1) what the role of the caliph ?
2) is there a plausible alt-history where the calif would centralize religious power in some way ? ; if there is a caliph IO it should give some goal to work towards, even if it's something only good players could achieve consistently.
 
I'm less irritated by the "exchange piety for manpower button" game design for being instant than I am it being a board game mechanic complete out of place in a simulationist game.

What's being modelled here is the pretty standard historical trope of inspiring people to take part in a war through fervent appeal to religion, which should definitely be part of the game. But what does "piety" model here – the state/ruler's adherence with orthodox religious beliefs and practices? Why would officially endorsing a religious war *decrease* this – is Ibrahim Peasant thinking to himself "Wow, that speech stirred up my religious zeal enough to motivate me to sacrifice my life for Allah. Shame I immediately trust my Emir's religious sincerity less now"?

I understand from a game design perspective you're a) modelling the requirement for a certain level of religious credibility to motivate people into a religious war – if a ruler is seen as a corrupt cynic people will doubt his motives, and b) preventing players from just spamming the button mindlessly, but there are far more interesting ways to do this that add rather than reduce depth.

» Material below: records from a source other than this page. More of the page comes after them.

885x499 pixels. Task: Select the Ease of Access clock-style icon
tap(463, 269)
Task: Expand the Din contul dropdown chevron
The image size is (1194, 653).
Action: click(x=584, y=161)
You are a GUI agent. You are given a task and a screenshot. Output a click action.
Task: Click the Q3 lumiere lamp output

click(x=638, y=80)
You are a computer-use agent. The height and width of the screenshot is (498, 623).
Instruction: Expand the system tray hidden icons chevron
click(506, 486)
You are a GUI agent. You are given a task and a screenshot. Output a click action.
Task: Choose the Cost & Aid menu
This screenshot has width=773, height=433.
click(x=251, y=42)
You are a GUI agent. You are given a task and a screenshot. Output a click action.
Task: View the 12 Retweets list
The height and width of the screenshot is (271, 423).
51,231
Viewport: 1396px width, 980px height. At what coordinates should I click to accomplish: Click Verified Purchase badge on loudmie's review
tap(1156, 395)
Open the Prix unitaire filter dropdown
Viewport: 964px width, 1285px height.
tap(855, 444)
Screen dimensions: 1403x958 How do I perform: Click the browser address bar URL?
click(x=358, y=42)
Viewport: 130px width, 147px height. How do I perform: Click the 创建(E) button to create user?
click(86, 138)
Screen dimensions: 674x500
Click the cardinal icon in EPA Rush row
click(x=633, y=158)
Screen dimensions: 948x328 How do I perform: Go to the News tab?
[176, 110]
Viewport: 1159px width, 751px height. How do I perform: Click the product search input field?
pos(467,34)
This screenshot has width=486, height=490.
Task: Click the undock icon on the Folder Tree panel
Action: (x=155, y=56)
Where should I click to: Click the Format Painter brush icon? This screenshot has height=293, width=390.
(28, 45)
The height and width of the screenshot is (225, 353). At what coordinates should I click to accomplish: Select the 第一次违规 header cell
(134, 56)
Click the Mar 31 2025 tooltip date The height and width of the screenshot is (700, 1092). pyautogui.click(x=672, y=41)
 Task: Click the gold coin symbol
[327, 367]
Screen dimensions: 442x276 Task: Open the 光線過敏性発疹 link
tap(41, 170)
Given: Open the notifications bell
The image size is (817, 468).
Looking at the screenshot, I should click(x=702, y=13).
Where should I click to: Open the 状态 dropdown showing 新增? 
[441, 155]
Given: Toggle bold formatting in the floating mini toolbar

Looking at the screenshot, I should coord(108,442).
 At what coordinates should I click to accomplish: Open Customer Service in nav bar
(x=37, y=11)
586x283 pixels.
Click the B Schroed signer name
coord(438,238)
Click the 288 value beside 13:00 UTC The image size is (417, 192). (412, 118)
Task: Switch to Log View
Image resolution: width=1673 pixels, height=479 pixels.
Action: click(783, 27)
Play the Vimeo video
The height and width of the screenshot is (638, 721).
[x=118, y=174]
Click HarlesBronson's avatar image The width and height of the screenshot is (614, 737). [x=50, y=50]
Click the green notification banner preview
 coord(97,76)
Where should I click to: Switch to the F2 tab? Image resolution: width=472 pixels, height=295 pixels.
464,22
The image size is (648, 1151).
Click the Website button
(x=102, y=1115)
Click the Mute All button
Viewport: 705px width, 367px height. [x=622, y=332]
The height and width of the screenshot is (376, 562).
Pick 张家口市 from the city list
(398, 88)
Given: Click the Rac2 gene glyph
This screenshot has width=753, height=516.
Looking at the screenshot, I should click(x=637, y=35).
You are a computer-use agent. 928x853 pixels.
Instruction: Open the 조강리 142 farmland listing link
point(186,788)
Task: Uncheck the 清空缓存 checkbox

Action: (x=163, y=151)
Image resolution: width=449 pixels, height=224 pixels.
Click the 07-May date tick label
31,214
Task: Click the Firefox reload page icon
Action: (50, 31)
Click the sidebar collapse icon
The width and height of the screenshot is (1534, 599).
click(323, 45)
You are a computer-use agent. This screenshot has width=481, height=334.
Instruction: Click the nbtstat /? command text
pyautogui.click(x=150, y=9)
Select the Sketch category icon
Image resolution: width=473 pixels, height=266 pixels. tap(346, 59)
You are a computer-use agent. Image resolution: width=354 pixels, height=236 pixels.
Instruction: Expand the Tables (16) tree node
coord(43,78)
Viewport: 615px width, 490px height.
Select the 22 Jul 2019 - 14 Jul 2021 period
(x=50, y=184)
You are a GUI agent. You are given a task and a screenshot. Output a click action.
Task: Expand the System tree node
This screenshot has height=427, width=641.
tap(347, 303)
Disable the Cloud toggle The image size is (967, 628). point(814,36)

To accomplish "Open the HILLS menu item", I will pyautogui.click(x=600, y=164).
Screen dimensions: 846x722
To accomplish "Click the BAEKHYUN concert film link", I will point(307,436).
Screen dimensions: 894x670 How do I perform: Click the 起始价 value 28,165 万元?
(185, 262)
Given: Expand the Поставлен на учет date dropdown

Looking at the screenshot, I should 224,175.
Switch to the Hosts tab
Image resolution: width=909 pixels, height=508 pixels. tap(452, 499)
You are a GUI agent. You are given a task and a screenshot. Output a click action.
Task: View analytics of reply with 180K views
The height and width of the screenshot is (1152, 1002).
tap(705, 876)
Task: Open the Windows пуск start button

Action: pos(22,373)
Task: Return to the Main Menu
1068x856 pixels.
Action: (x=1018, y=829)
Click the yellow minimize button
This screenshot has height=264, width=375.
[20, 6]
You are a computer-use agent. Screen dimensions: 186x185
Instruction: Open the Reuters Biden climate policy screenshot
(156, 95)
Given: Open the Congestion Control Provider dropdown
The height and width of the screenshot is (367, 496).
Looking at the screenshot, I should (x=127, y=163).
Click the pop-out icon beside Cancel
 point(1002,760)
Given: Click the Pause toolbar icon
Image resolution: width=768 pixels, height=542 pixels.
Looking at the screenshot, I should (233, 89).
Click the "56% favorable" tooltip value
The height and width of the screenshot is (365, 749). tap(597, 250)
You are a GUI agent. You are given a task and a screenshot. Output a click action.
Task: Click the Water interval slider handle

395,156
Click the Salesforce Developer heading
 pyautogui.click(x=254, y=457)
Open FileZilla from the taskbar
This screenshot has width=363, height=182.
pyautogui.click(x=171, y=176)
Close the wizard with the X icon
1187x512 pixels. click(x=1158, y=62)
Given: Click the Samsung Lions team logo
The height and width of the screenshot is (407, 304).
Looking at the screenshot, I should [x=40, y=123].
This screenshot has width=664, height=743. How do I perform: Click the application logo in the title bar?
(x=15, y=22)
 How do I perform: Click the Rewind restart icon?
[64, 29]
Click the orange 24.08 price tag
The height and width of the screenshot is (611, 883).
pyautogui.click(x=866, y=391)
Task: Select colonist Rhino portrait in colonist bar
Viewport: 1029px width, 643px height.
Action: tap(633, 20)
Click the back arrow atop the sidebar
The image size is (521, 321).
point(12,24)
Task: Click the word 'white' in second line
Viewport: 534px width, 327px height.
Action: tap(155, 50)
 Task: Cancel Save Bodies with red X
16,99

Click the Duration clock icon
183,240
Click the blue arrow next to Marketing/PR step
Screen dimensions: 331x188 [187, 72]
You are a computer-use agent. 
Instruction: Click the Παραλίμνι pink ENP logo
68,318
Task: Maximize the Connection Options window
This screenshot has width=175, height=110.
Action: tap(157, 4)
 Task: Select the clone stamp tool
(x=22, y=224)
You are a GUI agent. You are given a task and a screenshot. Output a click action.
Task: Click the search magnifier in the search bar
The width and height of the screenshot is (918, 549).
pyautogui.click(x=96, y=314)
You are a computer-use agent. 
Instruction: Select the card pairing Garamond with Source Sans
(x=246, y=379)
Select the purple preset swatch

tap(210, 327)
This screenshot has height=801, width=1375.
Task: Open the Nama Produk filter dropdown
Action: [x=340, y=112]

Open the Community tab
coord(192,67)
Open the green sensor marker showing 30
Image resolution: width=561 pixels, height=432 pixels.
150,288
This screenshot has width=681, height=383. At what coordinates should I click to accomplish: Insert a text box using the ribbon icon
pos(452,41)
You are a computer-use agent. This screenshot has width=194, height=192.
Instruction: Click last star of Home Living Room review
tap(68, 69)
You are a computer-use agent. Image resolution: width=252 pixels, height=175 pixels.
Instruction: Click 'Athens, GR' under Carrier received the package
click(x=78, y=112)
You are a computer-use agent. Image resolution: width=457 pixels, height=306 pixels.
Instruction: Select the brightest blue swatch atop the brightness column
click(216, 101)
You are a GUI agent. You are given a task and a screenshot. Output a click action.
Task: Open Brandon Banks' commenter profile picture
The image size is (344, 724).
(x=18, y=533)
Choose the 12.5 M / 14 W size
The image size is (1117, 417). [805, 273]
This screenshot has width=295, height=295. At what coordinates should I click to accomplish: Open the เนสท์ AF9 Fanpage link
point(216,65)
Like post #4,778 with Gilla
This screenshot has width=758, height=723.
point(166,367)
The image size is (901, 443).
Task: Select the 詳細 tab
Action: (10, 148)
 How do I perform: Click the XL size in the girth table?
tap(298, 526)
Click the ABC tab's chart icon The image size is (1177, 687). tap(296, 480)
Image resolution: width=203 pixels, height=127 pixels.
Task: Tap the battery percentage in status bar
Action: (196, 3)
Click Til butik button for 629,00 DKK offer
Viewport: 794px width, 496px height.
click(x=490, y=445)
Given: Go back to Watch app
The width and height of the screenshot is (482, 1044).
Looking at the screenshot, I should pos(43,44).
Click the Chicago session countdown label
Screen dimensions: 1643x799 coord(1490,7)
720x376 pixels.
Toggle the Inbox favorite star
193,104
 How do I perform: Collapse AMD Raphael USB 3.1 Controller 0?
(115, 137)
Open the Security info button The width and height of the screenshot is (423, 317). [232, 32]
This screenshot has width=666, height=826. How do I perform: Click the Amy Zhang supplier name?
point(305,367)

Sure, you can inspire religious zeal to win a war in the short term, but this should have potentially dangerous effects on your society. What if it increase the power of your religious scholars, making them potentially important enough to demand you break an alliance with a strategically important Christian ally? What if it increased fanaticism and intolerance, causing valuable minority pops like Armenian and Jewish traders and advisors to flee to more tolerant countries? What if it inspired radical religious rebels who didn't think you were going far enough to start building power?

The abstract mana system here is just an incredibly poor fit from what you're modelling here, and incentives really bizarre false choices with incredibly counter-intuitive outcomes. This isn't even getting into modelling sects of Shia Islam and Sunni jurisprudence schools as equivalent, interchangeable "pick your favourite colour for an arbitrary 10% bonus" non-mechanics. It's like if being Christian let you switch from Anabaptist to Livonian Order in exchange for +10% trade efficiency.

Just a really disappointing lack of thought, curiosity, and care put into what was one of the single most influential forces in this time period.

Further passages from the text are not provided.